SELECTED TEXT
______________________________

And so when we think about, you know, the pathways that Quang is putting in front of Ellie is like, you could like be a grunt and have like a really hard life. Or you could be an officer, like in whatever you choose to do with your role as an officer could be different. people I know who have chosen a life of safety, security that comes with, you know, six figure jobs with like multiple six figure jobs within corporate within other industries that are not necessarily about the liberation of our people. Like that feel like golden handcuffs. You can feel trapped even though you go in with these ideals.

Saying that like, I can make these changes. Those ch changes are really hard to make in these systems that are set up. And, you know, arguably Fedra being a less than 20 year old institution might be on some shakier ground and like more apt to change. But, you know, where's Ellie getting her radical political education in order to be conscious of making those changes.

You know, that's not what gets presented to us in the show, but like those are the things that young people making career choices, people who are my age or older your age right, are constantly making about am I gonna continue to keep the safety and security or like the predictability of these conditions that I've built?

Built, sustain a life for myself, or are we gonna do something different? And I'm not, this isn't an argument for people to, you know, quit your jobs and, live in a commune . Right. That's not necessarily an argument for that. Right. But like, what are the trade-offs that we're making to make those trade-offs consciously?

Kala: Yeah. I, I mean, definitely not telling folks to join a commune or, you know, start going that direction, but I think, how can we think more collectivistic like how can folks, do what you are inviting them to do? I mean, like, most folks can't go into a commune. But I think people do recognize very intrinsically that we are all interconnected. That our, our lives and the lives.

everyone on this planet is interconnected. How do we reinforce that in our day-to-day practice, in the way that we live our lives? Because I think subscribing to the white settler, colonial myth of in individuality that the individual is all that matters has brought us to this crisis point now.

So, I think it's like really getting folks to think about how do we support one another in the ways that we can. 

David: Absolutely. Absolutely right. And I think, you know, Riley plays a really interesting role in this where, you know, We're dealing with teenagers, right? A 17 year old and 14 year old who are, you know, best friends.

Like Riley might not have the mentality of like, you know, I'm going back to Ellie so I can like recruit her. She the fly fireflies. she says that's not her intention and it doesn't seem like that's actually her intention, right? She's just wanting to really say goodbye to her friend, but like what she does is open up Ellie to a new way, a different way, right?

Even though that there. , you know, violent trade-offs, right? That you might have to make in order to be a different way, learn a different way. Those conscious choices of caring for people who you are in relationship with and allowing them to know what's going on with you are, is really important at like, and it happened at great risk to.

Both of them. Right. And again, most of us don't live in conditions where we have to risk our lives in order to have those type of conversations. But it does come with emotional risk sometime, right? It can't, like, we can't feel like we are risking relationships to have conversations with folks who we perceive to have different values or different beliefs about the world.

I'm not saying that we should turn every interaction we have with those people into moments to like proselytize about like mutual protection, collective liberation, interconnection, restorative justice, et cetera.

______________________________

TASK INSTRUCTIONS
[1] Using the transcript, explain why Fedra might be more likely to change than other systems.
[2] Answer these questions from the transcript.
(a) What two paths does Quang put in front of Ellie?
(b) How old are the two best friends David mentions?
(c) According to David, what does Riley really want to do when she goes back to Ellie?
[3] Continue the transcript from its last sentence.

______________________________

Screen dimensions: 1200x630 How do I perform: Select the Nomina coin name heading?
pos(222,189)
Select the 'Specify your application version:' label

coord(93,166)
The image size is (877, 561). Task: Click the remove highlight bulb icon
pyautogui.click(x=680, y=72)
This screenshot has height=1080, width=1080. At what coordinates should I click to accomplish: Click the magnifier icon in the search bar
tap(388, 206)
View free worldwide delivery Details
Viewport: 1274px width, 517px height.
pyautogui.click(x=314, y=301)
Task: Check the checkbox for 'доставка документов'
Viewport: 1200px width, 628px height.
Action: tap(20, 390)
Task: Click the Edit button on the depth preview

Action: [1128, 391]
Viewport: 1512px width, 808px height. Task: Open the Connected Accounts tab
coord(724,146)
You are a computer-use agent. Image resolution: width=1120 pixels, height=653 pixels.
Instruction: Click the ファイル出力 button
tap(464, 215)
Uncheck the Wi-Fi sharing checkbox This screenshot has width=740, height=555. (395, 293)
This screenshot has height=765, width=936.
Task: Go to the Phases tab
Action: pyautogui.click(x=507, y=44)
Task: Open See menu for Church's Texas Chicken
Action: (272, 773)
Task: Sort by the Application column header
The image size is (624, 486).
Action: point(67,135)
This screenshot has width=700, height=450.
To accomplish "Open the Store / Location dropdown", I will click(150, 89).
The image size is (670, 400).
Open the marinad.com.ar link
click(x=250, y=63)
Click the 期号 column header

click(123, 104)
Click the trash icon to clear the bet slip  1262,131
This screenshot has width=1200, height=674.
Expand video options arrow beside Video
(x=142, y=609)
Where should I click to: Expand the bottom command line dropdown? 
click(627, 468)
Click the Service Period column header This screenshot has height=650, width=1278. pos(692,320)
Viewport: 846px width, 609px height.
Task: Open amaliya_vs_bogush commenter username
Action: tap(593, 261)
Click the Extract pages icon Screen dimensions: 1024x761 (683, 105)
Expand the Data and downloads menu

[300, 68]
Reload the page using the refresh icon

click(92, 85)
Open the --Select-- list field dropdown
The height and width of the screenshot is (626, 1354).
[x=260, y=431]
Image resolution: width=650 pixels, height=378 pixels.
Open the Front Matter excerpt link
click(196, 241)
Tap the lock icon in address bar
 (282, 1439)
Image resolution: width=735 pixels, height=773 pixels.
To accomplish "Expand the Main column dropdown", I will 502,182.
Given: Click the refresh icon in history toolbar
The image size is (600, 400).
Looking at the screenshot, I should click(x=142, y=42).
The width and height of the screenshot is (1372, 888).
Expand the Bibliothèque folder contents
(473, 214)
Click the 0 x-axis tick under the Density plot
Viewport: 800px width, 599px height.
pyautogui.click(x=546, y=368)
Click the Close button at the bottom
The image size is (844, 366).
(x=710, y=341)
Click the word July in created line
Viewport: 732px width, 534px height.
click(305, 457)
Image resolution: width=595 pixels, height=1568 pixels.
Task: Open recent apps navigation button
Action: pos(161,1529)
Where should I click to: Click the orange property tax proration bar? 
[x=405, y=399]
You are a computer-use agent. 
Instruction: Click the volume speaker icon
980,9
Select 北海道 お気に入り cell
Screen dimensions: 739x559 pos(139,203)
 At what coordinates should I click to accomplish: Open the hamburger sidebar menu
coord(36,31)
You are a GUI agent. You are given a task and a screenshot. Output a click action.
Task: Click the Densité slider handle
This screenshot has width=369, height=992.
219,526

______________________________

ANSWERS PER TASK
[1] Fedra is an institution less than 20 years old. Because of that, it might be on shakier ground and more apt to change.

[2]
(a) She could be a grunt and have a really hard life, or she could be an officer.
(b) One is 17 and the other is 14.
(c) She wants to say goodbye to her friend.

[3]
Right. But like, Strategically thinking about the opportunities to invite people into experiences or conversations that might help them see the world a little bit differently and right. So much of what that can look like is through play, right? So much of what Riley. , introduced to Ellie, like very intentionally, was about like, Hey, like, this is a really amazing experience.

I know you, I thought of you and this is the world that I want to live in. We can get things back to where they were before, maybe through Firefly ideology, not necessarily as subscribing to Fedra. I might be reading too much into what 17 year old Riley marvelously played by Storm Reed. Was thinking, but like those were the things that were spinning in my head.

Kala: Mm. Yeah, I mean this show I had some different thoughts primarily cuz this show is one of the most queer shows about Postapocalyptic, the Postapocalyptic world. And I. I can pretty much guarantee you that every single queer person that has watched the five, you know, there were the four wonders of the world date that Riley had organized.

Like, how many of us have done that in our own lives, you know, in that moment in, in that moment in our lives when we are, may or not be. either out to ourselves or others, but we want to show such deep love and, you know, appreciation and care. For someone. We may not be able to articulate it because of the internalized hate that we have had to absorb, but we will go, above and beyond to do that.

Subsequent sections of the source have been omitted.